- **PROMPT**
Copy every record that follows, word for word.
:: RECORDS FOR THE TASK ::
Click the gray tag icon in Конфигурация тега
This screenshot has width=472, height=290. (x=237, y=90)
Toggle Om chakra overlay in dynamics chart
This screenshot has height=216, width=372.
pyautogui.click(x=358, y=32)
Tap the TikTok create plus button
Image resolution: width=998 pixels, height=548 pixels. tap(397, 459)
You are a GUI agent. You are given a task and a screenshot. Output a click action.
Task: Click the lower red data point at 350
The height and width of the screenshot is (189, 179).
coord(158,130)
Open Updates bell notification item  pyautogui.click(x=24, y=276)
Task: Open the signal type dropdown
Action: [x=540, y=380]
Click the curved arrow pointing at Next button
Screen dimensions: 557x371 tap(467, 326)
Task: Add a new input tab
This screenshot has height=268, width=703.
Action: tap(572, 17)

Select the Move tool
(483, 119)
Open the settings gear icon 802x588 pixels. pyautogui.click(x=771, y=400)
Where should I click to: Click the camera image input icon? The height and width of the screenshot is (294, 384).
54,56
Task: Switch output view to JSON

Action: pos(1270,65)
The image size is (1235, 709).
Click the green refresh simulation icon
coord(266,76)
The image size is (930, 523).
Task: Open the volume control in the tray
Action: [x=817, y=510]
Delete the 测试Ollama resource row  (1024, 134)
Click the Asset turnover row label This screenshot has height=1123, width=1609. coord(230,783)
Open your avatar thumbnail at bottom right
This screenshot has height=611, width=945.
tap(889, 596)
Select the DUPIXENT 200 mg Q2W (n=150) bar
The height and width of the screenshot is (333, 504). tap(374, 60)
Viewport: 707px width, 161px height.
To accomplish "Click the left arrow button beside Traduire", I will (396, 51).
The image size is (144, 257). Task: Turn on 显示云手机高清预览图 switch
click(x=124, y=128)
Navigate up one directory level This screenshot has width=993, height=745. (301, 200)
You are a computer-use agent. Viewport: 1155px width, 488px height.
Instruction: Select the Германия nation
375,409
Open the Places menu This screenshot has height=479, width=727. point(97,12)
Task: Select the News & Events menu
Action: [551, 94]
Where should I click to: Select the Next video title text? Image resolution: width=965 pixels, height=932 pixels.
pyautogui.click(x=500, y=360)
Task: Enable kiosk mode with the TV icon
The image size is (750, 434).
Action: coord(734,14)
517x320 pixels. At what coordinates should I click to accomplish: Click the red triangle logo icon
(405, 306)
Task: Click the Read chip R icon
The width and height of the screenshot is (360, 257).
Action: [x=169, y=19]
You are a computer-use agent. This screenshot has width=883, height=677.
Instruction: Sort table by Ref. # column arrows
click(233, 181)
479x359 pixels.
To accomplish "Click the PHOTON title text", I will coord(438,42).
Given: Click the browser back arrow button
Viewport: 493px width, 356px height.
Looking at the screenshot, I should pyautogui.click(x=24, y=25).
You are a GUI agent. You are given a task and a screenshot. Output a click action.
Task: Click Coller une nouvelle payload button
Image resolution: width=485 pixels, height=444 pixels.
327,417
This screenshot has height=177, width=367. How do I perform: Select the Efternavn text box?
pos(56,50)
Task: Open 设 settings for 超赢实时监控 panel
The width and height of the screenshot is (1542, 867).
:::
- **TASK ANSWER**
Click the gray tag icon in Конфигурация тега
This screenshot has width=472, height=290. (x=237, y=90)
Toggle Om chakra overlay in dynamics chart
This screenshot has height=216, width=372.
pyautogui.click(x=358, y=32)
Tap the TikTok create plus button
Image resolution: width=998 pixels, height=548 pixels. tap(397, 459)
You are a GUI agent. You are given a task and a screenshot. Output a click action.
Task: Click the lower red data point at 350
The height and width of the screenshot is (189, 179).
coord(158,130)
Open Updates bell notification item  pyautogui.click(x=24, y=276)
Task: Open the signal type dropdown
Action: [x=540, y=380]
Click the curved arrow pointing at Next button
Screen dimensions: 557x371 tap(467, 326)
Task: Add a new input tab
This screenshot has height=268, width=703.
Action: tap(572, 17)

Select the Move tool
(483, 119)
Open the settings gear icon 802x588 pixels. pyautogui.click(x=771, y=400)
Where should I click to: Click the camera image input icon? The height and width of the screenshot is (294, 384).
54,56
Task: Switch output view to JSON

Action: pos(1270,65)
The image size is (1235, 709).
Click the green refresh simulation icon
coord(266,76)
The image size is (930, 523).
Task: Open the volume control in the tray
Action: [x=817, y=510]
Delete the 测试Ollama resource row  (1024, 134)
Click the Asset turnover row label This screenshot has height=1123, width=1609. coord(230,783)
Open your avatar thumbnail at bottom right
This screenshot has height=611, width=945.
tap(889, 596)
Select the DUPIXENT 200 mg Q2W (n=150) bar
The height and width of the screenshot is (333, 504). tap(374, 60)
Viewport: 707px width, 161px height.
To accomplish "Click the left arrow button beside Traduire", I will (396, 51).
The image size is (144, 257). Task: Turn on 显示云手机高清预览图 switch
click(x=124, y=128)
Navigate up one directory level This screenshot has width=993, height=745. (301, 200)
You are a computer-use agent. Viewport: 1155px width, 488px height.
Instruction: Select the Германия nation
375,409
Open the Places menu This screenshot has height=479, width=727. point(97,12)
Task: Select the News & Events menu
Action: [551, 94]
Where should I click to: Select the Next video title text? Image resolution: width=965 pixels, height=932 pixels.
pyautogui.click(x=500, y=360)
Task: Enable kiosk mode with the TV icon
The image size is (750, 434).
Action: coord(734,14)
517x320 pixels. At what coordinates should I click to accomplish: Click the red triangle logo icon
(405, 306)
Task: Click the Read chip R icon
The width and height of the screenshot is (360, 257).
Action: [x=169, y=19]
You are a computer-use agent. This screenshot has width=883, height=677.
Instruction: Sort table by Ref. # column arrows
click(233, 181)
479x359 pixels.
To accomplish "Click the PHOTON title text", I will coord(438,42).
Given: Click the browser back arrow button
Viewport: 493px width, 356px height.
Looking at the screenshot, I should pyautogui.click(x=24, y=25).
You are a GUI agent. You are given a task and a screenshot. Output a click action.
Task: Click Coller une nouvelle payload button
Image resolution: width=485 pixels, height=444 pixels.
327,417
This screenshot has height=177, width=367. How do I perform: Select the Efternavn text box?
pos(56,50)
Task: Open 设 settings for 超赢实时监控 panel
The width and height of the screenshot is (1542, 867).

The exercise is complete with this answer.